Problem details: Write every line of the following listing exactly as it reads.

Start of Stored data

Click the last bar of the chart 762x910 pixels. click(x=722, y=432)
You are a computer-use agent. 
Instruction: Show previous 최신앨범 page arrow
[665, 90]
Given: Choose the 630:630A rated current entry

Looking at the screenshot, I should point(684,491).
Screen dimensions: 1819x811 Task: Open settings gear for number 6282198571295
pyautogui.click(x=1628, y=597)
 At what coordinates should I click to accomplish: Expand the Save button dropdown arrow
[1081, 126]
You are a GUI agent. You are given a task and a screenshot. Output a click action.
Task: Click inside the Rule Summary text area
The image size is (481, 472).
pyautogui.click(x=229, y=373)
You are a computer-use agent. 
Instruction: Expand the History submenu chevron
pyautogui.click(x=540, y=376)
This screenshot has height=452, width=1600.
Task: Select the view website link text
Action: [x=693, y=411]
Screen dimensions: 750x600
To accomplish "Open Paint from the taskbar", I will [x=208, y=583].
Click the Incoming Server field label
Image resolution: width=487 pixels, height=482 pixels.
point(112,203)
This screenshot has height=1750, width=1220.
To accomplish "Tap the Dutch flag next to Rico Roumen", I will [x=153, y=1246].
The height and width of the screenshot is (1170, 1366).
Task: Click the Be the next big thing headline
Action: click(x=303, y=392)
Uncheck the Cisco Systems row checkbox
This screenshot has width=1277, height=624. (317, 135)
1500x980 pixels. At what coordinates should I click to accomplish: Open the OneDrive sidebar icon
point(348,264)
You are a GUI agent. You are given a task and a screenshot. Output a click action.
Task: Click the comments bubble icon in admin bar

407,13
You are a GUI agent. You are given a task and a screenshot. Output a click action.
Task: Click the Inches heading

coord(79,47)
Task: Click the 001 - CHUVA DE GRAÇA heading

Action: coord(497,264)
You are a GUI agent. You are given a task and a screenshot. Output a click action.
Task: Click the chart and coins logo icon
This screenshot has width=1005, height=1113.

End of Stored data

Expected answer:
Click the last bar of the chart 762x910 pixels. click(x=722, y=432)
You are a computer-use agent. 
Instruction: Show previous 최신앨범 page arrow
[665, 90]
Given: Choose the 630:630A rated current entry

Looking at the screenshot, I should point(684,491).
Screen dimensions: 1819x811 Task: Open settings gear for number 6282198571295
pyautogui.click(x=1628, y=597)
 At what coordinates should I click to accomplish: Expand the Save button dropdown arrow
[1081, 126]
You are a GUI agent. You are given a task and a screenshot. Output a click action.
Task: Click inside the Rule Summary text area
The image size is (481, 472).
pyautogui.click(x=229, y=373)
You are a computer-use agent. 
Instruction: Expand the History submenu chevron
pyautogui.click(x=540, y=376)
This screenshot has height=452, width=1600.
Task: Select the view website link text
Action: [x=693, y=411]
Screen dimensions: 750x600
To accomplish "Open Paint from the taskbar", I will [x=208, y=583].
Click the Incoming Server field label
Image resolution: width=487 pixels, height=482 pixels.
point(112,203)
This screenshot has height=1750, width=1220.
To accomplish "Tap the Dutch flag next to Rico Roumen", I will [x=153, y=1246].
The height and width of the screenshot is (1170, 1366).
Task: Click the Be the next big thing headline
Action: click(x=303, y=392)
Uncheck the Cisco Systems row checkbox
This screenshot has width=1277, height=624. (317, 135)
1500x980 pixels. At what coordinates should I click to accomplish: Open the OneDrive sidebar icon
point(348,264)
You are a GUI agent. You are given a task and a screenshot. Output a click action.
Task: Click the comments bubble icon in admin bar

407,13
You are a GUI agent. You are given a task and a screenshot. Output a click action.
Task: Click the Inches heading

coord(79,47)
Task: Click the 001 - CHUVA DE GRAÇA heading

Action: coord(497,264)
You are a GUI agent. You are given a task and a screenshot. Output a click action.
Task: Click the chart and coins logo icon
This screenshot has width=1005, height=1113.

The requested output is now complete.